(EXTRACT PROVIDED Opens)
Catalytic mechanism investigation of lysine-specific demethylase 1 (LSD1): a computational study

Abstract

Lysine-specific demethylase 1 (LSD1), the first identified histone demethylase, is a flavin-dependent amine oxidase which specifically demethylates mono- or dimethylated H3K4 and H3K9 via a redox process. It participates in a broad spectrum of biological processes and is of high importance in cell proliferation, adipogenesis, spermatogenesis, chromosome segregation and embryonic development. To date, as a potential drug target for discovering anti-tumor drugs, the medical significance of LSD1 has been greatly appreciated. However, the catalytic mechanism for the rate-limiting reductive half-reaction in demethylation remains controversial. By employing a combined computational approach including molecular modeling, molecular dynamics (MD) simulations and quantum mechanics/molecular mechanics (QM/MM) calculations, the catalytic mechanism of dimethylated H3K4 demethylation by LSD1 was characterized in details. The three-dimensional (3D) model of the complex was composed of LSD1, CoREST, and histone substrate. A 30-ns MD simulation of the model highlights the pivotal role of the conserved Tyr761 and lysine-water-flavin motif in properly orienting flavin adenine dinucleotide (FAD) with respect to substrate. The synergy of the two factors effectively stabilizes the catalytic environment and facilitated the demethylation reaction. On the basis of the reasonable consistence between simulation results and available mutagenesis data, QM/MM strategy was further employed to probe the catalytic mechanism of the reductive half-reaction in demethylation. The characteristics of the demethylation pathway determined by the potential energy surface and charge distribution analysis indicates that this reaction belongs to the direct hydride transfer mechanism. Our study provides insights into the LSD1 mechanism of reductive half-reaction in demethylation and has important implications for the discovery of regulators against LSD1 enzymes.

Figure 1. The proposed catalytic mechanism for the overall demethylation reaction of LSD1.

Figure 2. Three major suggested catalytic mechanism proposals for the reductive half-reaction of the flavin-dependent amine oxidases.

Figure 3. The overall structure of LSD1-CoREST-substrate complex and key interactions in the catalytic chamber.
(EXTRACT PROVIDED Closes)
(PROVIDED MATERIAL Opens)
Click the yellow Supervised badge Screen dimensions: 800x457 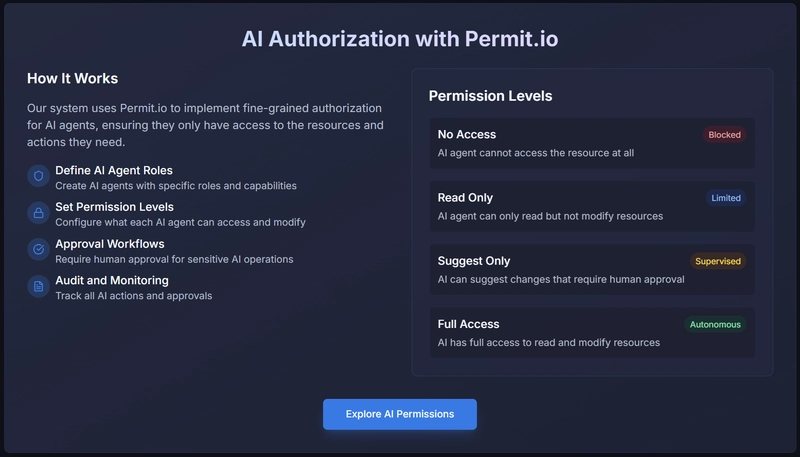pos(717,261)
(PROVIDED MATERIAL Closes)
**WHAT TO WORK ON**
[1] In the study of the LSD1 catalytic mechanism, which mechanism does the demethylation reaction follow?
[2] Write the next part of the study on the LSD1 catalytic mechanism, following on after its last line.

**ANSWERS BY ITEM**
[1] The direct hydride transfer mechanism.

[2]
Cartoon diagram of the LSD1-CoREST-substrate complex highlights the SWIRM domain (green), AOL domain (wheat), Tower domain (golden yellow), CoREST (light blue) and substrate peptide (magenta). (A) H-bond interactions in the conserved lysine-water-flavin motif. The bridging water molecular is shown in red sphere and the residues and FAD are shown in green and yellow sticks, respectively. H-bonds are indicated with purple dashed lines. (B) Hydrophobic interactions of dimethylated H3K4 with its surrounding residues in the catalytic chamber. Dimethylated H3K4 is shown in cyan for the sake of clarity. (C) H-bond interactions of FAD with its surrounding residues. (D) Hydrophobic interactions of FAD with its surrounding residues.

Figure 4. Time dependencies of the weighted root-mean-square deviations for the backbone atoms of the three domains of LSD1 and CoREST from their initial positions during the 30-ns simulation.

Figure 5. Distance evolution along simulation time for the two hydrogen bonds in the lysine-water-flavin motif.

The red curve and blue curve were obtained by 5 ps averaged.

Figure 6. The residues involved in hydrophobic interactions with dimethylated H3K4 versus simulation time.

Different colors are used for the sake of clarity.

Figure 7. The potential energy surface of the reductive half-reaction in the demethylation of LSD1-CoREST-substrate complex.

(A) The QM/MM optimized structures of the reactant (R), transition state (TS), and immediate product (P). For clarity, only the structures in the QM region have been shown. (B) The potential energy surface (PES) of the reductive half-reaction along the defined reaction coordinates. (C) Contour plot of the PES corresponding to the central part in (B). The pink triangle line represents the lowest energy pathway on the calculated PES and the position of the TS is marked by a red triangle.

Figure 8. ESP charge distributions of the four groups in the QM region along the hydride transfer reaction.